Ultimately you'll just have to experiment to see what gives you the highest level of comfort.
 
Indeed, a fan in the corner of the stove room does not help spread the heat thru the home, it only helps the stove room get hotter. That would then have to spread thru the home by natural convection, which is evidently not enough. The fan *slowly* blowing cold air into the stove room as noted above is the way to go.

Those thermoelectric fans (I have one too) are toys, not tools...
 
Unfortunately It's hard to make major changes to what you have. The best is to push cold air out of rooms, along the floor. This will create a negative pressure. The warmer air will run above it to fill the room.
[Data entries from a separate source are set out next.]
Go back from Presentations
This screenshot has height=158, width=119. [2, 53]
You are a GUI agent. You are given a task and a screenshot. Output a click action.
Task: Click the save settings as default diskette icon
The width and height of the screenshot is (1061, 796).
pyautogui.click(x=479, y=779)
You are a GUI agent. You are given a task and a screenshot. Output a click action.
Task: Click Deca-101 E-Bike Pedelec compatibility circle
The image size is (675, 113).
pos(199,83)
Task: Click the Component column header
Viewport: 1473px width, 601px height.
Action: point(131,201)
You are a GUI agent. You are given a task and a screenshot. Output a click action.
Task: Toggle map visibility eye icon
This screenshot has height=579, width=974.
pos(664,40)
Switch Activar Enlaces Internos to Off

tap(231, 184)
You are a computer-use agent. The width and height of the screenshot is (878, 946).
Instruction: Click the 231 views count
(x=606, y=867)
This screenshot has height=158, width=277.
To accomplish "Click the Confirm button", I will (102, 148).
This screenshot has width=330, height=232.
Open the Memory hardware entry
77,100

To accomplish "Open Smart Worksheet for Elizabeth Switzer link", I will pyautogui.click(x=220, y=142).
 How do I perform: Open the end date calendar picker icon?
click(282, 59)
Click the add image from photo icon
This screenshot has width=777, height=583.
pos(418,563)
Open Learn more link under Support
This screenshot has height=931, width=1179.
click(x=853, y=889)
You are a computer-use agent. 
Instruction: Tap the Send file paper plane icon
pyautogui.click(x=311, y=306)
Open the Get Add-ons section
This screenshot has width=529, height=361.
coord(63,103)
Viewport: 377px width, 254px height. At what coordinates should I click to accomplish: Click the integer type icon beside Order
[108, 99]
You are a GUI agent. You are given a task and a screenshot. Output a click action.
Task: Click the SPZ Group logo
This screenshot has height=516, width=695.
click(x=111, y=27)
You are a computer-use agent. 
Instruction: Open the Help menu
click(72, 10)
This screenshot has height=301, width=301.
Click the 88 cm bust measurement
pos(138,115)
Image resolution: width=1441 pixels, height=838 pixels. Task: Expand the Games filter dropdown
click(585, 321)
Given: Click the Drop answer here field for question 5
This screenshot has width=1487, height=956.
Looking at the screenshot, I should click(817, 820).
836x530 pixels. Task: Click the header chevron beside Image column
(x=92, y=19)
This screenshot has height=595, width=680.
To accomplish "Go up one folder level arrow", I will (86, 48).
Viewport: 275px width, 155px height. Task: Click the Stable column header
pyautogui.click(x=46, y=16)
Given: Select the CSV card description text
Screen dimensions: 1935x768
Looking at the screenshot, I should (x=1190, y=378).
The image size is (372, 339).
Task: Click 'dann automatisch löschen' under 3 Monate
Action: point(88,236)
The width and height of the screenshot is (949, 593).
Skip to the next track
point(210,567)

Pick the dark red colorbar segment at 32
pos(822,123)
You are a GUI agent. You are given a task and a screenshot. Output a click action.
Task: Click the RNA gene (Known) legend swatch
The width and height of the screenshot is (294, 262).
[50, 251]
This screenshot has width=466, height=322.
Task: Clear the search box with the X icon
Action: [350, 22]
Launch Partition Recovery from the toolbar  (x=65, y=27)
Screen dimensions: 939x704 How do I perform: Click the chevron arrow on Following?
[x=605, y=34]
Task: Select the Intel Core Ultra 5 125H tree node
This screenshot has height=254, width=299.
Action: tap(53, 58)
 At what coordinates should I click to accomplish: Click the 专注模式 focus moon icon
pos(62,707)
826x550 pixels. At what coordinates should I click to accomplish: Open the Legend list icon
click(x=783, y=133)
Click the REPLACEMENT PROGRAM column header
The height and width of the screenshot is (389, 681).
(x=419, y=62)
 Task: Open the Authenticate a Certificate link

I have that happen without fans, about a hour after I get the stove room hot.
3200 sq ft is a lot to heat with a single source of heat. That said with the right insulation and windows the far rooms will stay warmer.
 
Every home is setup different and has different pressures, I'd venture to say getting a ceiling fan and running it in reverse on low will do a great job with mixing and warming the perimeter
 
It's always going to be a problem, but I found that a tower fan on the lowest setting blowing cold air into the stove room was most effective (but still not as effective as I'd hope). Higher speeds seem to create turbulence and disrupt the warm air at the ceiling and reduce overall movement of warm air. You want to help the natural convection loop, not fight against it.